_Tasks to carry out:_
- a) Answer these questions from the Danny Clyburn profile, answering each on its own line and marking each answer with the same numeral as its question:
(i) In what town and state was Clyburn born?
(ii) For which team did he make his MLB debut?
(iii) How many home runs does the profile list in his MLB statistics?
- b) Reproduce the part of the Danny Clyburn profile starting with "MLB statistics" and going on through "baseball player (1974–2012)", without changing a word.

━━ Passage ━━

- Clyburn with the Pittsburgh Pirates, 1994 Bowman baseball card
- Outfielder
- Born: April 6, 1974 Lancaster, South Carolina, U.S.
- Died: February 7, 2012 (aged 37) Lancaster, South Carolina, U.S.
- Batted: RightThrew: Right

MLB debut
- September 15, 1997, for the Baltimore Orioles

Last MLB appearance
- June 2, 1999, for the Tampa Bay Devil Rays

MLB statistics
- Batting average: .211
- Home runs: 4
- Runs batted in: 8
- Stats at Baseball Reference

Teams
- Baltimore Orioles (1997–1998); Tampa Bay Devil Rays (1999);

= Danny Clyburn =

American baseball player (1974–2012)

━━━
━━ Records provided ━━

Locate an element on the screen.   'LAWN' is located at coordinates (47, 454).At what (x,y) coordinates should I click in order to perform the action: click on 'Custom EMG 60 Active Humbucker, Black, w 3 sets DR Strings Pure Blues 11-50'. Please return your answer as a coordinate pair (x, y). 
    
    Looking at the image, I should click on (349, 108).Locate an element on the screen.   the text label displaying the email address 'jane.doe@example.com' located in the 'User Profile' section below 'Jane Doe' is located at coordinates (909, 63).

━━━
━━ Records provided ━━

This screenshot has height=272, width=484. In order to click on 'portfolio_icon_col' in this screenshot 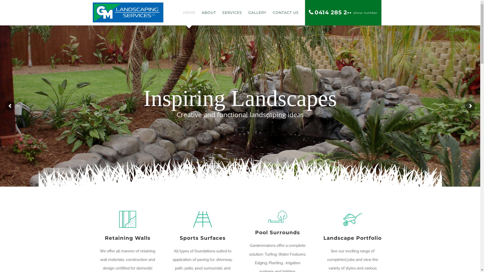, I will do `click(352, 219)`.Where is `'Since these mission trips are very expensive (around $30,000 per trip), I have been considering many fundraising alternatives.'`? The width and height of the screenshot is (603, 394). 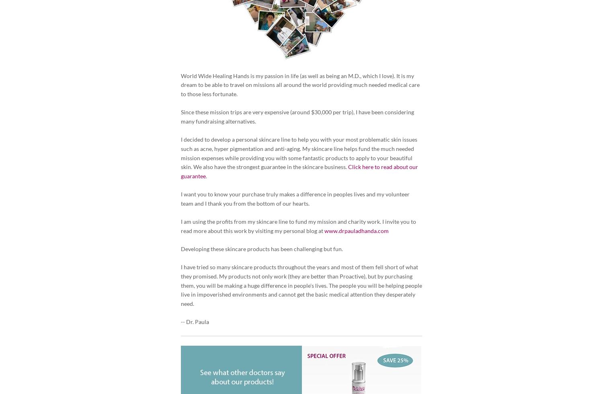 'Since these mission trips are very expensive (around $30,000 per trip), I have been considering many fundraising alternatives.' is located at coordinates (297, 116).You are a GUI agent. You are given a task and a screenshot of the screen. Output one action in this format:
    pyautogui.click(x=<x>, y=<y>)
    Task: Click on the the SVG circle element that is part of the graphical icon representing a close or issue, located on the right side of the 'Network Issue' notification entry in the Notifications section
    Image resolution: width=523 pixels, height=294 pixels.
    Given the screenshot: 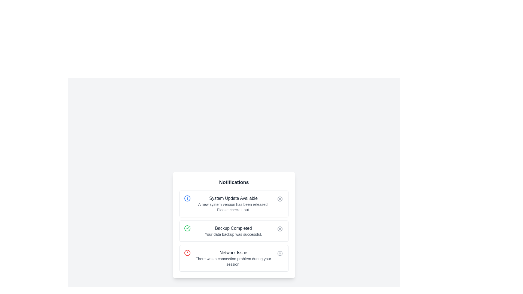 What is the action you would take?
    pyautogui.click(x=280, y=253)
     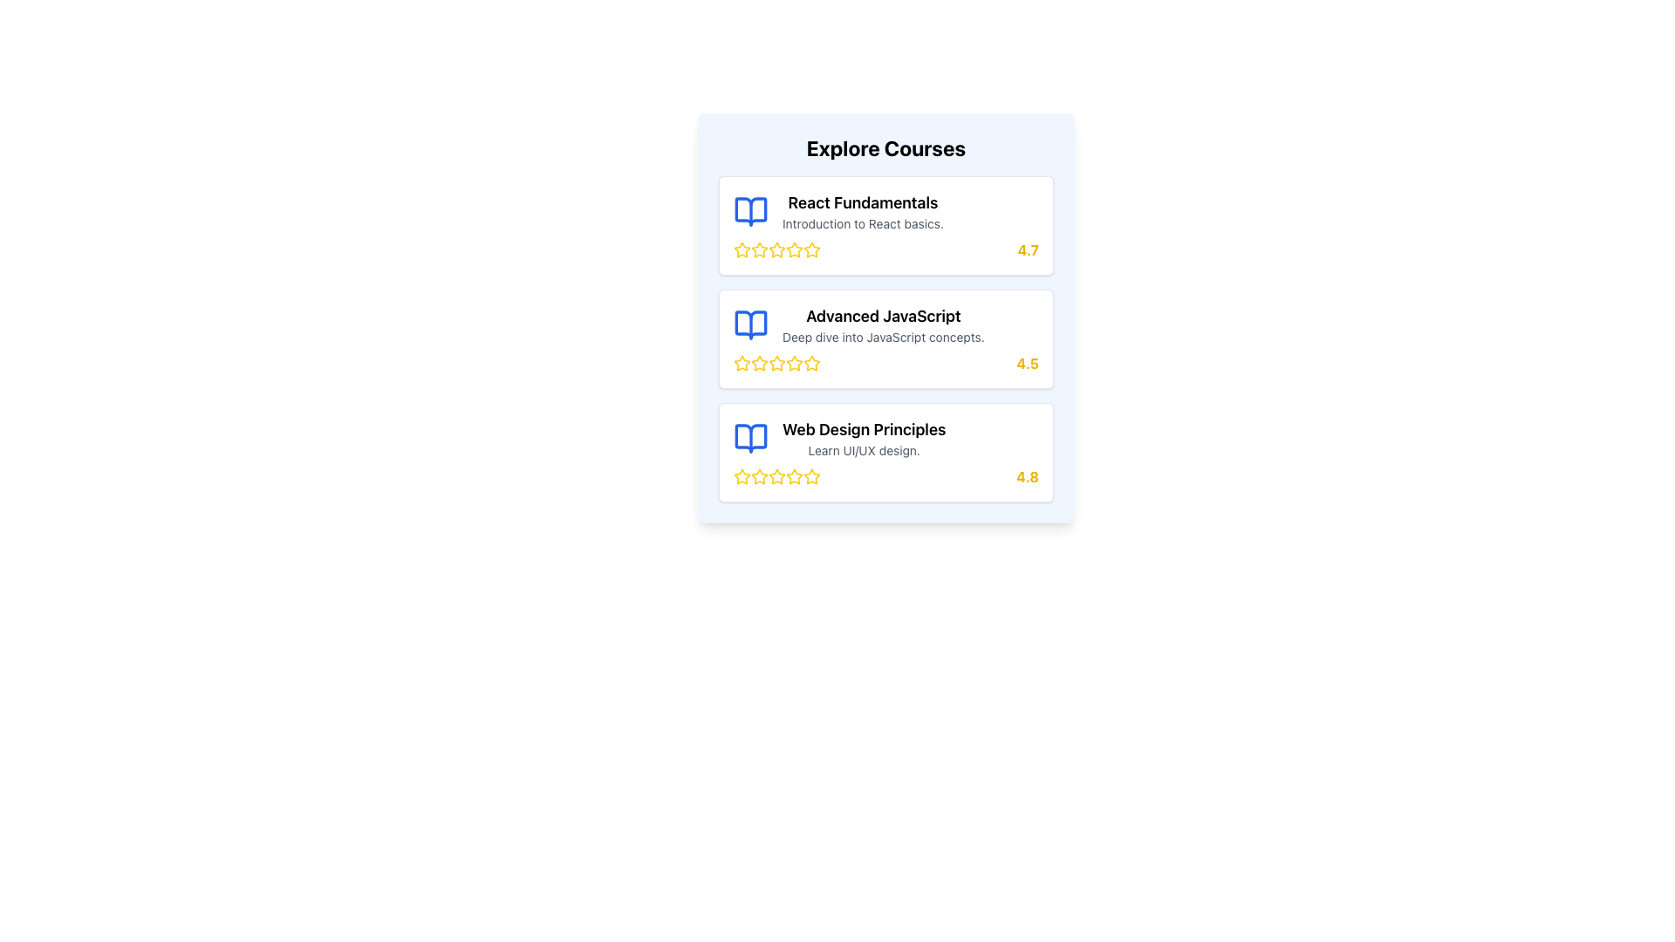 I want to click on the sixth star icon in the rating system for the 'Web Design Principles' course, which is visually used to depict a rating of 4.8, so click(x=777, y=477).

━━━
━━ Records provided ━━

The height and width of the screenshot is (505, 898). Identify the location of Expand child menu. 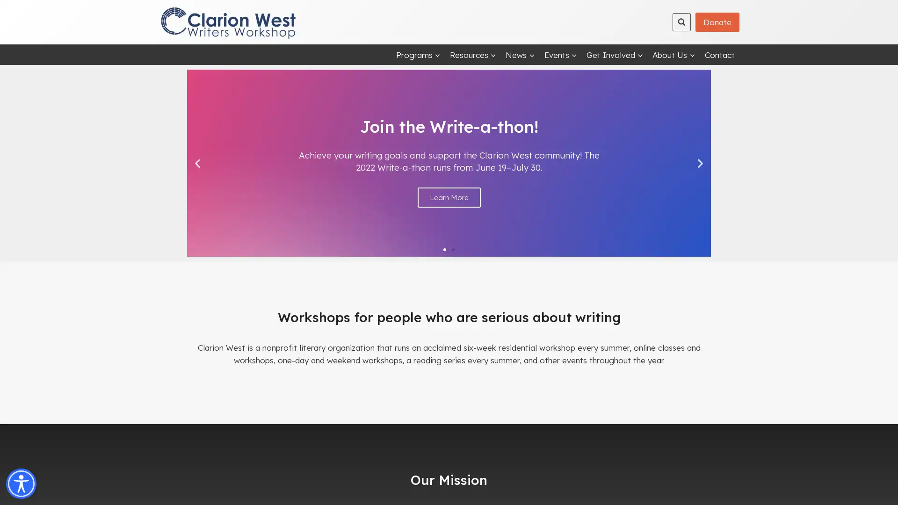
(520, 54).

━━━

_Task-by-task answers:_
- a)
(i) Lancaster, South Carolina
(ii) The Baltimore Orioles
(iii) 4

- b)
MLB statistics
- Batting average: .211
- Home runs: 4
- Runs batted in: 8
- Stats at Baseball Reference

Teams
- Baltimore Orioles (1997–1998); Tampa Bay Devil Rays (1999);

= Danny Clyburn =

American baseball player (1974–2012)